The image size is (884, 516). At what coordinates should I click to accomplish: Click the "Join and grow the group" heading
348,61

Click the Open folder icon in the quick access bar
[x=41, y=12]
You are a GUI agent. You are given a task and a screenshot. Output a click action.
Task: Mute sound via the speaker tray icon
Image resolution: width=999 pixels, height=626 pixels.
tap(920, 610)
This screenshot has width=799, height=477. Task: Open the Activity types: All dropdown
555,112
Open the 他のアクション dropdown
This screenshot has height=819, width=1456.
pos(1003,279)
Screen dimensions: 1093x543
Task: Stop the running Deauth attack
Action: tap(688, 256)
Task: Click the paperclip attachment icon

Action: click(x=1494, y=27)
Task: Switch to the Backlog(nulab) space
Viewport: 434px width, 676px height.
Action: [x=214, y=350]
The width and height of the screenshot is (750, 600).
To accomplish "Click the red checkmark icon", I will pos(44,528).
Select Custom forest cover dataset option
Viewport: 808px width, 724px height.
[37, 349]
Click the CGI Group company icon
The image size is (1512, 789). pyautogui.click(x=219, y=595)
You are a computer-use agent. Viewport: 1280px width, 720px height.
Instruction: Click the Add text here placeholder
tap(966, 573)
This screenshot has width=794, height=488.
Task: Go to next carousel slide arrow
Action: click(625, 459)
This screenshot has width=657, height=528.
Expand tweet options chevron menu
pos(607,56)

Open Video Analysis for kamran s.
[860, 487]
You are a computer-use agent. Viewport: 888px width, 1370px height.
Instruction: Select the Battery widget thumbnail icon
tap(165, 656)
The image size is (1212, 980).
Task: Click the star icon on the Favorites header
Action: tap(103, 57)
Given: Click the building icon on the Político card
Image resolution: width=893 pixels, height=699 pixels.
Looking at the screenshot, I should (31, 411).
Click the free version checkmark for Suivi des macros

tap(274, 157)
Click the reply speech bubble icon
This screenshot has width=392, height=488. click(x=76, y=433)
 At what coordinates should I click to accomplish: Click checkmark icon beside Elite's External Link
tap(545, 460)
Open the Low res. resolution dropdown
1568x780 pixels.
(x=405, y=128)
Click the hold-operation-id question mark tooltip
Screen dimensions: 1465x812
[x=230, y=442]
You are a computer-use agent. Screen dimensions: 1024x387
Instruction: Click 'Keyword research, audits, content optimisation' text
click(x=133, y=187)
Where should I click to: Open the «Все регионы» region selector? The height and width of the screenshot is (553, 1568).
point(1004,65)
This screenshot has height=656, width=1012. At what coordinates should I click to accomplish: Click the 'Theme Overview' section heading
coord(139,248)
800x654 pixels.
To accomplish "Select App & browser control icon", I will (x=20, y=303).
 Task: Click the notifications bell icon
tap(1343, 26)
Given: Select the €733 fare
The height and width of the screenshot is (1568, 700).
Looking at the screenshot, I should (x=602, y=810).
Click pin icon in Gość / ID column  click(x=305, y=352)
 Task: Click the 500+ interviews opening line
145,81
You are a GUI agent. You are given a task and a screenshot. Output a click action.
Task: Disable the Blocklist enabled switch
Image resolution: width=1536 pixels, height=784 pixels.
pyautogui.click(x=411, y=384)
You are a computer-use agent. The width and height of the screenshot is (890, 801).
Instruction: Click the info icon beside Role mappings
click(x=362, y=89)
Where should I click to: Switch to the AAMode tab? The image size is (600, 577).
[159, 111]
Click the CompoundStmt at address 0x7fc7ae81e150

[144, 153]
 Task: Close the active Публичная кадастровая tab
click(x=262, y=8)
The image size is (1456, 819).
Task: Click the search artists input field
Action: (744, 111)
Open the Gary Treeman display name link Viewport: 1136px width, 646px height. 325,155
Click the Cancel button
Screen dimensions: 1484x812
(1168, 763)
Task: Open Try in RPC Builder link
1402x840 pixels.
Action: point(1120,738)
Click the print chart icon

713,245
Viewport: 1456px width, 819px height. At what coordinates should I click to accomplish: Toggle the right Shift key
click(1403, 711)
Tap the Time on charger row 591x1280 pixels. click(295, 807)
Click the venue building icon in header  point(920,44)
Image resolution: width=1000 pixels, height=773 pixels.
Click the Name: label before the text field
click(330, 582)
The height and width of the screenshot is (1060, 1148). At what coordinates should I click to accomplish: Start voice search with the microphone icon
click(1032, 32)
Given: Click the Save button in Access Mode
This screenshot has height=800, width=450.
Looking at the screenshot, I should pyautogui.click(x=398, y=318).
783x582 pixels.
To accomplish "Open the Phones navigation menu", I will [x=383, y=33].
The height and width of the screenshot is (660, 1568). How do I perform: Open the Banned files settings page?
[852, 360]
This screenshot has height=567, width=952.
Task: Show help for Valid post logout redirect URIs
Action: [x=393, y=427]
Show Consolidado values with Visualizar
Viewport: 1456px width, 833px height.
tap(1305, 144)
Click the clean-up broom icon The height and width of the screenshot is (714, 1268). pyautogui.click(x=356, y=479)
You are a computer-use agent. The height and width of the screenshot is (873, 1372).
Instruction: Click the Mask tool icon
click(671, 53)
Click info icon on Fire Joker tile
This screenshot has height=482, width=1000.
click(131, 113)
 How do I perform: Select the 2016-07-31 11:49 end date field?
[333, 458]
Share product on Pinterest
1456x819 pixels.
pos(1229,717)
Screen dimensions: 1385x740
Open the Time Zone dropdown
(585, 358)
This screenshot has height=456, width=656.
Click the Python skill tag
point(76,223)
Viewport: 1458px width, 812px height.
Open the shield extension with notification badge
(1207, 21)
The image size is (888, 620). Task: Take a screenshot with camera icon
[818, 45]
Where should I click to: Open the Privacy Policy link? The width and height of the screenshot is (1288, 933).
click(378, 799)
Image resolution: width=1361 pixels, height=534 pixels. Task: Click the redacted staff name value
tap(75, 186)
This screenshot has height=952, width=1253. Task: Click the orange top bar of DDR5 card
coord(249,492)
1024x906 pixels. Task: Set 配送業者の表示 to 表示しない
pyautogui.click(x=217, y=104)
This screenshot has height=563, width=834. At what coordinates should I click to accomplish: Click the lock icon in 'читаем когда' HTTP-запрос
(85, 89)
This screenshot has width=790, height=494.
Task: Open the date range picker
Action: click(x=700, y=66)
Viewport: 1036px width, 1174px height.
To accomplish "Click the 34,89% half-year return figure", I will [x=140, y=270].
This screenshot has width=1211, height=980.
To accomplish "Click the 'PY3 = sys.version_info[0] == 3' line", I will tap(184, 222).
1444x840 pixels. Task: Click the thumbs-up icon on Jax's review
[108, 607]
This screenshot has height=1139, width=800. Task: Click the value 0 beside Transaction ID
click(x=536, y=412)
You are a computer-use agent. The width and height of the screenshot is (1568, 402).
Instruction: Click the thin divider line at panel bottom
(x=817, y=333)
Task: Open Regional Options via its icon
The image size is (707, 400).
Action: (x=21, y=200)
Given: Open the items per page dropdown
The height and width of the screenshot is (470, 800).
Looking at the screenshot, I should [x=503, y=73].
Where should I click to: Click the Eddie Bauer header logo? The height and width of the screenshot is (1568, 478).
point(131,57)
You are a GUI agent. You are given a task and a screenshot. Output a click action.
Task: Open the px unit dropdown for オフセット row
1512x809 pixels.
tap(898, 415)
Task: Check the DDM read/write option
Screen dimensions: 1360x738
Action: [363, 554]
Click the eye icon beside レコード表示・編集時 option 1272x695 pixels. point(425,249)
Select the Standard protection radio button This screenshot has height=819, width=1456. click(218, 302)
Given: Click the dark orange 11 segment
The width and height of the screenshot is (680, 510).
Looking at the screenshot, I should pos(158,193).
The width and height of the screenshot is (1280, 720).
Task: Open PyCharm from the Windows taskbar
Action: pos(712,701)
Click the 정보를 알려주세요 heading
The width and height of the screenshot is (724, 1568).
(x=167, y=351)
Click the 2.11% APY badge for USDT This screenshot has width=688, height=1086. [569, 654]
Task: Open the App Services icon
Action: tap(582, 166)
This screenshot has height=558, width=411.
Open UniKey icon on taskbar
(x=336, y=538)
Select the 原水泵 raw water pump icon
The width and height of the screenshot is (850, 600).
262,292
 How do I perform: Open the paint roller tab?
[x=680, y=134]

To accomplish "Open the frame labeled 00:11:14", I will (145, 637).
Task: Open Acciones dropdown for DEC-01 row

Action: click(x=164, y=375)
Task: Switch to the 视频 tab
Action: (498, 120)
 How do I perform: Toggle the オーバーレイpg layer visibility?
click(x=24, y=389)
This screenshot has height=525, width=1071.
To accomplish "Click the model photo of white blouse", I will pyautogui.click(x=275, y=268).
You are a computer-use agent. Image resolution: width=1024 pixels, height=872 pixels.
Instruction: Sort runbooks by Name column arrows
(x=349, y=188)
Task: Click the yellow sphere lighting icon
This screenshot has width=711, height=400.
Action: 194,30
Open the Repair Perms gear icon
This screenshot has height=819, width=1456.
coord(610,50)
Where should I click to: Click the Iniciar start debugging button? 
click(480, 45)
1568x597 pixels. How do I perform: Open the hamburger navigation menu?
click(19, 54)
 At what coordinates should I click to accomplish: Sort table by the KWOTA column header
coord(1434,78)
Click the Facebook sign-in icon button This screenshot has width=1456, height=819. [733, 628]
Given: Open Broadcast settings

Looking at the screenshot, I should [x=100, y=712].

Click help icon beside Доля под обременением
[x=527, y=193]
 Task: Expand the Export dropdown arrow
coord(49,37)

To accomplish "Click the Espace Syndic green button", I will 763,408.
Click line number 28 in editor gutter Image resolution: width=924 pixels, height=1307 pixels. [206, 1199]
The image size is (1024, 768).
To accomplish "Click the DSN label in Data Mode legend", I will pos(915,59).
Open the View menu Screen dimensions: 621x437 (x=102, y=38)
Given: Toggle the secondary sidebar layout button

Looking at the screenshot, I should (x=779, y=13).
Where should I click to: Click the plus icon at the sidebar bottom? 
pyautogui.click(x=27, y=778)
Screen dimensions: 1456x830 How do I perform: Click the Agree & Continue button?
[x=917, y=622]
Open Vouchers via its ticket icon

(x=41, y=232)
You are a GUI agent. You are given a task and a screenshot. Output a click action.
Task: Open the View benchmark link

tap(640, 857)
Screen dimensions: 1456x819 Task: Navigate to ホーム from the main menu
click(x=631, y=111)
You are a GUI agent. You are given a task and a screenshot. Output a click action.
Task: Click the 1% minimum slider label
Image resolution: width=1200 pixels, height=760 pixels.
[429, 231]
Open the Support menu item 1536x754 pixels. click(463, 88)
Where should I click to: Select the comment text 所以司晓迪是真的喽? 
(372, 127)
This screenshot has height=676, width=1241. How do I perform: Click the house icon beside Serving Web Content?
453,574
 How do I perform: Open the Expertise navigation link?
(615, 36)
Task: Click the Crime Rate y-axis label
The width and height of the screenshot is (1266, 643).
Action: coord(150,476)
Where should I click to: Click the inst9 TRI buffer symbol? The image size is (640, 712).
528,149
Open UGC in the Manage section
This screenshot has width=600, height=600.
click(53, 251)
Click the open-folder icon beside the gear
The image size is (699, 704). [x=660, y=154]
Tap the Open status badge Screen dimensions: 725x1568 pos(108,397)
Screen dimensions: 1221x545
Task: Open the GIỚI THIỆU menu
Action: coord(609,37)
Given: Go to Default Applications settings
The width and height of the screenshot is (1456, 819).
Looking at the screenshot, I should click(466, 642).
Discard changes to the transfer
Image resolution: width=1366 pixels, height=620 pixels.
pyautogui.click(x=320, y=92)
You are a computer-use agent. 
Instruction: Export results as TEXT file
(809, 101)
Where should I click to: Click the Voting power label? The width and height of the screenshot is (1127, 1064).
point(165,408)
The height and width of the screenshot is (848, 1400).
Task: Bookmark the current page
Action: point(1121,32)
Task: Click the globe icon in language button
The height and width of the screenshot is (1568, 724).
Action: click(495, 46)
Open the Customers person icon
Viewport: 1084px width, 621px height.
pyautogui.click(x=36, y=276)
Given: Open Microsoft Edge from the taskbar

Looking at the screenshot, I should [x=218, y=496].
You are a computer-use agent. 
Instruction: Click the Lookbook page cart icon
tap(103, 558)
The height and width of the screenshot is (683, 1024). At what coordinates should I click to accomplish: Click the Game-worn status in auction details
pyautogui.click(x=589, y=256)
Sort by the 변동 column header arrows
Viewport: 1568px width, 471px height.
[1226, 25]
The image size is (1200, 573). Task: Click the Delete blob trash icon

Goal
Reproduce the lines between the one holding "Click the venue" and the one holding "click(330, 582)", inclusive, offsetting every coordinate in the answers by adding 58 and leaving all other text unchanged.

Task response
Click the venue building icon in header  point(978,102)
Image resolution: width=1000 pixels, height=773 pixels.
Click the Name: label before the text field
click(388, 640)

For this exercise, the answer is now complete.